> [Directions]
Make an exact transcription of the data below.

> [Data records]

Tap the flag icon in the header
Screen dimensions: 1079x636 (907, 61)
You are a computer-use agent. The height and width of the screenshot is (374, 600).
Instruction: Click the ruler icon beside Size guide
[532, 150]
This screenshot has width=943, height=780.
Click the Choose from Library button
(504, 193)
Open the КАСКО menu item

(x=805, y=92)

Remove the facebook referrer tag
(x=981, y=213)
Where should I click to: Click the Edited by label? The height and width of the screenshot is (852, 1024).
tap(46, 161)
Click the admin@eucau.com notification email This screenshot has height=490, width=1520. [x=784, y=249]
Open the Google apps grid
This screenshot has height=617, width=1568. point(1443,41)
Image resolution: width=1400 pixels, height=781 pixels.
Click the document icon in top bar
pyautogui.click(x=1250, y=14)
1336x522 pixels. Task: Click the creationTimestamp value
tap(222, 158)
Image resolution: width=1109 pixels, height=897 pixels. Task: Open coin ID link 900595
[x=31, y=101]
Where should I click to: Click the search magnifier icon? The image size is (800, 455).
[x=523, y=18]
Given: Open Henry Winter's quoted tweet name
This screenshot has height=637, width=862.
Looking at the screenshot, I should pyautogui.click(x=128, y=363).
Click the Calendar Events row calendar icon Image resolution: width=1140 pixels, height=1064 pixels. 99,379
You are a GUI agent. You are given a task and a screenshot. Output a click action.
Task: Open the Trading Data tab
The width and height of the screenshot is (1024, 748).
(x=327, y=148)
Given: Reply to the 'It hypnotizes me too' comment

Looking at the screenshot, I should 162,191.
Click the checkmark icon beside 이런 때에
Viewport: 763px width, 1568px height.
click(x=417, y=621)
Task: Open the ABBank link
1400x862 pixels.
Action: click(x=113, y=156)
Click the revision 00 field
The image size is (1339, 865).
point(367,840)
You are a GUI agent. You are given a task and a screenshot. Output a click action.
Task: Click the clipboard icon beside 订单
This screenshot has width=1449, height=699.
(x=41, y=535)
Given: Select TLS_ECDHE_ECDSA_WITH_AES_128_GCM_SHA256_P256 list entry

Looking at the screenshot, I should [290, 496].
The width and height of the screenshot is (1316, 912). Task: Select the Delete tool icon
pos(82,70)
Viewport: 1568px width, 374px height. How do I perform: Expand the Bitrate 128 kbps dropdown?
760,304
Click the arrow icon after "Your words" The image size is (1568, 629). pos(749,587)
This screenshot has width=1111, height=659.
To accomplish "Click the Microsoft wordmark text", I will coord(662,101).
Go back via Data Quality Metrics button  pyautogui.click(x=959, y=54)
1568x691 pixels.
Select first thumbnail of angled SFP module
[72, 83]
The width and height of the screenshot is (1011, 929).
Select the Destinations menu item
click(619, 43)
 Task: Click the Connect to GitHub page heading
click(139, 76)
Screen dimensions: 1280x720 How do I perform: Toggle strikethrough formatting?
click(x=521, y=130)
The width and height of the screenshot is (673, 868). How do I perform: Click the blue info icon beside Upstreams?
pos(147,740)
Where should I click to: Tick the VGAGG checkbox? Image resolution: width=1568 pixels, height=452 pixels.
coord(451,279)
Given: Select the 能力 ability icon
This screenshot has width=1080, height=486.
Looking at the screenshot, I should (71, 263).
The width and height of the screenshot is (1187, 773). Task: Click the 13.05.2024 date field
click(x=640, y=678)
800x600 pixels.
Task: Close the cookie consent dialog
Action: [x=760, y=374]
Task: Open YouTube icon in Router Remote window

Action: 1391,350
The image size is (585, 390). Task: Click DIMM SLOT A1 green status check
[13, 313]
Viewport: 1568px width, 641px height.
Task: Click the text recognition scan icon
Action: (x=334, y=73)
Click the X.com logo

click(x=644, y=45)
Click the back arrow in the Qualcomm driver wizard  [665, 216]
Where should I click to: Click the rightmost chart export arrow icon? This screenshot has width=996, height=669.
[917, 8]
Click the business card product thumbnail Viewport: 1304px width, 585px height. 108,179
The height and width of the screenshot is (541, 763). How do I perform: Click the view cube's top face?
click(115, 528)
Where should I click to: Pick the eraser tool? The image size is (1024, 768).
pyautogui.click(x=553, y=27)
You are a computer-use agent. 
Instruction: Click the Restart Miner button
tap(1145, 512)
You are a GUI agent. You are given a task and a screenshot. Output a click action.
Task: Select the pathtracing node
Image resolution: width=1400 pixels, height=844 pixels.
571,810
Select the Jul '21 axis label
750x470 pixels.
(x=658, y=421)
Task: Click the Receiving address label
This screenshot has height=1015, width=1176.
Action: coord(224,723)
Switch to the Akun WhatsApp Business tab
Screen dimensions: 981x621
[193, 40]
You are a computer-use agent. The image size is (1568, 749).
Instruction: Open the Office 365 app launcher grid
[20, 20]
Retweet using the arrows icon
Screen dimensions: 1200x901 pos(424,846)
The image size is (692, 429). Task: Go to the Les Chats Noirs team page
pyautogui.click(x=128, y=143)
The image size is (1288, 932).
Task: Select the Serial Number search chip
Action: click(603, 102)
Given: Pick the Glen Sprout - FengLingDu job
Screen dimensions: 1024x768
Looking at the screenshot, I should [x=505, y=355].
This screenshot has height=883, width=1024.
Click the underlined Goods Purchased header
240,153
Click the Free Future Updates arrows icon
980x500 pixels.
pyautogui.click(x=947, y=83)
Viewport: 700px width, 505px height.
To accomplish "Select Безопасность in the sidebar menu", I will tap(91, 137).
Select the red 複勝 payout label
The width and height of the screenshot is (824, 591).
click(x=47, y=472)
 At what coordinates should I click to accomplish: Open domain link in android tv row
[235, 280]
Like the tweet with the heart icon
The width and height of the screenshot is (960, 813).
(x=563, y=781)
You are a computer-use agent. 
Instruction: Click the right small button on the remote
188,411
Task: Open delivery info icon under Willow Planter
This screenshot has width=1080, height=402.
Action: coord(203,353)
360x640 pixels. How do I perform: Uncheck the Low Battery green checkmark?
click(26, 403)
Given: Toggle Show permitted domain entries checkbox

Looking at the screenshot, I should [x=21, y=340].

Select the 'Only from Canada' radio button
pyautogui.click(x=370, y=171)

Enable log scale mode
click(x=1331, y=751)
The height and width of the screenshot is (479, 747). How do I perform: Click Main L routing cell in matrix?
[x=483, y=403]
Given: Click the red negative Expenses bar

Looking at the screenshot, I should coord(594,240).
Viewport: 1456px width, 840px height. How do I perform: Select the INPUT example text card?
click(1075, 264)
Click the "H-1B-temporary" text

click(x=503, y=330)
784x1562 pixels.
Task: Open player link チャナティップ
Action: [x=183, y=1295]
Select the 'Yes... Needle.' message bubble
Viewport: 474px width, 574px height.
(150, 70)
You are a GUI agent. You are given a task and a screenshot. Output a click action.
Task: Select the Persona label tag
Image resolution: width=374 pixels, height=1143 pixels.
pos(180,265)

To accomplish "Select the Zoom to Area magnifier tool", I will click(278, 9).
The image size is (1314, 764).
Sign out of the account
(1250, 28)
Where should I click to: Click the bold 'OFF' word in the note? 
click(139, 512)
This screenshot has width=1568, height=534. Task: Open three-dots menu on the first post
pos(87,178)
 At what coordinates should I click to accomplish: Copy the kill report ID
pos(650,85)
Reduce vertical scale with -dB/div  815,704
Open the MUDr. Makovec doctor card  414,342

> [Worked solution]
Tap the flag icon in the header
Screen dimensions: 1079x636 (907, 61)
You are a computer-use agent. The height and width of the screenshot is (374, 600).
Instruction: Click the ruler icon beside Size guide
[532, 150]
This screenshot has width=943, height=780.
Click the Choose from Library button
(504, 193)
Open the КАСКО menu item

(x=805, y=92)

Remove the facebook referrer tag
(x=981, y=213)
Where should I click to: Click the Edited by label? The height and width of the screenshot is (852, 1024).
tap(46, 161)
Click the admin@eucau.com notification email This screenshot has height=490, width=1520. [x=784, y=249]
Open the Google apps grid
This screenshot has height=617, width=1568. point(1443,41)
Image resolution: width=1400 pixels, height=781 pixels.
Click the document icon in top bar
pyautogui.click(x=1250, y=14)
1336x522 pixels. Task: Click the creationTimestamp value
tap(222, 158)
Image resolution: width=1109 pixels, height=897 pixels. Task: Open coin ID link 900595
[x=31, y=101]
Where should I click to: Click the search magnifier icon? The image size is (800, 455).
[x=523, y=18]
Given: Open Henry Winter's quoted tweet name
This screenshot has height=637, width=862.
Looking at the screenshot, I should pyautogui.click(x=128, y=363).
Click the Calendar Events row calendar icon Image resolution: width=1140 pixels, height=1064 pixels. 99,379
You are a GUI agent. You are given a task and a screenshot. Output a click action.
Task: Open the Trading Data tab
The width and height of the screenshot is (1024, 748).
(x=327, y=148)
Given: Reply to the 'It hypnotizes me too' comment

Looking at the screenshot, I should 162,191.
Click the checkmark icon beside 이런 때에
Viewport: 763px width, 1568px height.
click(x=417, y=621)
Task: Open the ABBank link
1400x862 pixels.
Action: click(x=113, y=156)
Click the revision 00 field
The image size is (1339, 865).
point(367,840)
You are a GUI agent. You are given a task and a screenshot. Output a click action.
Task: Click the clipboard icon beside 订单
This screenshot has width=1449, height=699.
(x=41, y=535)
Given: Select TLS_ECDHE_ECDSA_WITH_AES_128_GCM_SHA256_P256 list entry

Looking at the screenshot, I should [290, 496].
The width and height of the screenshot is (1316, 912). Task: Select the Delete tool icon
pos(82,70)
Viewport: 1568px width, 374px height. How do I perform: Expand the Bitrate 128 kbps dropdown?
760,304
Click the arrow icon after "Your words" The image size is (1568, 629). pos(749,587)
This screenshot has width=1111, height=659.
To accomplish "Click the Microsoft wordmark text", I will coord(662,101).
Go back via Data Quality Metrics button  pyautogui.click(x=959, y=54)
1568x691 pixels.
Select first thumbnail of angled SFP module
[72, 83]
The width and height of the screenshot is (1011, 929).
Select the Destinations menu item
click(619, 43)
 Task: Click the Connect to GitHub page heading
click(139, 76)
Screen dimensions: 1280x720 How do I perform: Toggle strikethrough formatting?
click(x=521, y=130)
The width and height of the screenshot is (673, 868). How do I perform: Click the blue info icon beside Upstreams?
pos(147,740)
Where should I click to: Tick the VGAGG checkbox? Image resolution: width=1568 pixels, height=452 pixels.
coord(451,279)
Given: Select the 能力 ability icon
This screenshot has width=1080, height=486.
Looking at the screenshot, I should (71, 263).
The width and height of the screenshot is (1187, 773). Task: Click the 13.05.2024 date field
click(x=640, y=678)
800x600 pixels.
Task: Close the cookie consent dialog
Action: [x=760, y=374]
Task: Open YouTube icon in Router Remote window

Action: 1391,350
The image size is (585, 390). Task: Click DIMM SLOT A1 green status check
[13, 313]
Viewport: 1568px width, 641px height.
Task: Click the text recognition scan icon
Action: (x=334, y=73)
Click the X.com logo

click(x=644, y=45)
Click the back arrow in the Qualcomm driver wizard  [665, 216]
Where should I click to: Click the rightmost chart export arrow icon? This screenshot has width=996, height=669.
[917, 8]
Click the business card product thumbnail Viewport: 1304px width, 585px height. 108,179
The height and width of the screenshot is (541, 763). How do I perform: Click the view cube's top face?
click(115, 528)
Where should I click to: Pick the eraser tool? The image size is (1024, 768).
pyautogui.click(x=553, y=27)
You are a computer-use agent. 
Instruction: Click the Restart Miner button
tap(1145, 512)
You are a GUI agent. You are given a task and a screenshot. Output a click action.
Task: Select the pathtracing node
Image resolution: width=1400 pixels, height=844 pixels.
571,810
Select the Jul '21 axis label
750x470 pixels.
(x=658, y=421)
Task: Click the Receiving address label
This screenshot has height=1015, width=1176.
Action: coord(224,723)
Switch to the Akun WhatsApp Business tab
Screen dimensions: 981x621
[193, 40]
You are a computer-use agent. The image size is (1568, 749).
Instruction: Open the Office 365 app launcher grid
[20, 20]
Retweet using the arrows icon
Screen dimensions: 1200x901 pos(424,846)
The image size is (692, 429). Task: Go to the Les Chats Noirs team page
pyautogui.click(x=128, y=143)
The image size is (1288, 932).
Task: Select the Serial Number search chip
Action: click(603, 102)
Given: Pick the Glen Sprout - FengLingDu job
Screen dimensions: 1024x768
Looking at the screenshot, I should [x=505, y=355].
This screenshot has height=883, width=1024.
Click the underlined Goods Purchased header
240,153
Click the Free Future Updates arrows icon
980x500 pixels.
pyautogui.click(x=947, y=83)
Viewport: 700px width, 505px height.
To accomplish "Select Безопасность in the sidebar menu", I will tap(91, 137).
Select the red 複勝 payout label
The width and height of the screenshot is (824, 591).
click(x=47, y=472)
 At what coordinates should I click to accomplish: Open domain link in android tv row
[235, 280]
Like the tweet with the heart icon
The width and height of the screenshot is (960, 813).
(x=563, y=781)
You are a computer-use agent. 
Instruction: Click the right small button on the remote
188,411
Task: Open delivery info icon under Willow Planter
This screenshot has width=1080, height=402.
Action: coord(203,353)
360x640 pixels. How do I perform: Uncheck the Low Battery green checkmark?
click(26, 403)
Given: Toggle Show permitted domain entries checkbox

Looking at the screenshot, I should [x=21, y=340].

Select the 'Only from Canada' radio button
pyautogui.click(x=370, y=171)

Enable log scale mode
click(x=1331, y=751)
The height and width of the screenshot is (479, 747). How do I perform: Click Main L routing cell in matrix?
[x=483, y=403]
Given: Click the red negative Expenses bar

Looking at the screenshot, I should coord(594,240).
Viewport: 1456px width, 840px height. How do I perform: Select the INPUT example text card?
click(1075, 264)
Click the "H-1B-temporary" text

click(x=503, y=330)
784x1562 pixels.
Task: Open player link チャナティップ
Action: [x=183, y=1295]
Select the 'Yes... Needle.' message bubble
Viewport: 474px width, 574px height.
(150, 70)
You are a GUI agent. You are given a task and a screenshot. Output a click action.
Task: Select the Persona label tag
Image resolution: width=374 pixels, height=1143 pixels.
pos(180,265)

To accomplish "Select the Zoom to Area magnifier tool", I will click(278, 9).
The image size is (1314, 764).
Sign out of the account
(1250, 28)
Where should I click to: Click the bold 'OFF' word in the note? 
click(139, 512)
This screenshot has width=1568, height=534. Task: Open three-dots menu on the first post
pos(87,178)
 At what coordinates should I click to accomplish: Copy the kill report ID
pos(650,85)
Reduce vertical scale with -dB/div  815,704
Open the MUDr. Makovec doctor card  414,342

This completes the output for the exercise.